Ce jour-là, vers l’heure du crépuscule, Gérard, contre son habitude, alla lui-même fermer et cadenasser les diverses portes du manoir: il faut toujours tout prévoir, même que la victime n’aura pas été tuée du premier coup, qu’elle cherchera à se sauver… Il emporta les clefs et les jeta dans la mer, afin que personne ne pût plus entrer. Quant à s’en aller lui-même, il s’en faisait un jeu.

Puis il plaça son bon surin sur une table à sa portée.

Et il attendit qu’Adeline, selon la coutume prise, vint dresser la table dans le salon.

Elle parut en effet bientôt; mais pâle, troublée, à ce point que Gérard gronda lui-même:

– Elle a compris qu’elle va mourir!…

Et, sans plus tarder, il se dirigea vers la table où il avait déposé son couteau:

– Gérard, dit à ce moment Adeline d’une voix de terreur, Gérard, vous êtes perdu!…

– Quoi? gronda-t-il en se retournant.

– Les agents!…

– Eh bien?…

– Ils entourent le manoir!… J’ai tout vu de là-haut… Venez… ô mon Gérard… mon bien-aimé!… plutôt mourir ensemble!…

– Mourir ensemble? murmura Gérard, en passant une main sur son front livide.

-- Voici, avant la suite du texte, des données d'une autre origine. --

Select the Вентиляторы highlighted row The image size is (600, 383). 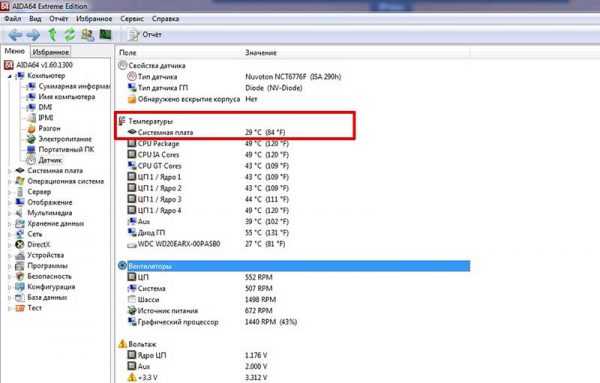point(294,266)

Oh! vous vous êtes trompée!… Ce sont des oisifs… des touristes…

– Venez! venez!… Et vous verrez!

Il se laissa entraîner. Rapidement, elle monta jusqu’aux combles et le conduisit à une fenêtre d’où la vue s’étendait sur toute la campagne environnante.

– Voyez! dit-elle en claquant des dents.

Gérard se penchai et longuement étudia les environs.

Soudain, il se rejeta en arrière avec un soupir d’épouvante.

Et Adeline comprit qu’il avait vu…

Le château était cerné.

De quelque côté qu’il portât son regard, Gérard avait aperçu en faction une silhouette que lui, l’homme de la pègre, ne pouvait pas ne pas reconnaître immédiatement.

Machinalement, ils redescendirent au grand salon.

À ce moment, trois coups ébranlèrent la porte du manoir, prolongeant leurs échos dans les couloirs déserts; et une voix distincte parvint jusqu’à eux:

– Au nom de la loi!…

– Oh! rugit Gérard, mais ces gens-là savent donc!…

– Que tu es Charlot!… Oui… ils savent!… La Veuve! c’est La Veuve qui t’a dénoncé à Finot!… Là-bas, au pied du grand escalier de l’Opéra, j’ai entendu Finot!…

– Perdu! râla Gérard. Plus d’issue! Tout est cerné!… Je vais être arrêté!…

– Non! non! gronda Adeline avec l’exaltation du désespoir, qu’ils viennent, Gérard!… Qu’ils viennent! Qu’un seul te touche!…

Emportée par la passion, soulevée par le transport de terreur et d’amour qui décuplait ses forces, Adeline saisit Gérard dans ses bras et, ardente, transfigurée, répéta:

– Qu’un seul te touche… et il tombe mort!…

– Ils sont une quinzaine! fit Gérard dans un éclat de rire sauvage. Ils me tiennent!… Oh! la Cour d’assises!…oh! l’échafaud!…

Il balbutiait, la tête perdue.

À la grande porte, des coups sourds retentissaient.

Les agents de la Sûreté, après avoir inutilement essayé de forcer la serrure, démantelaient l’entrée.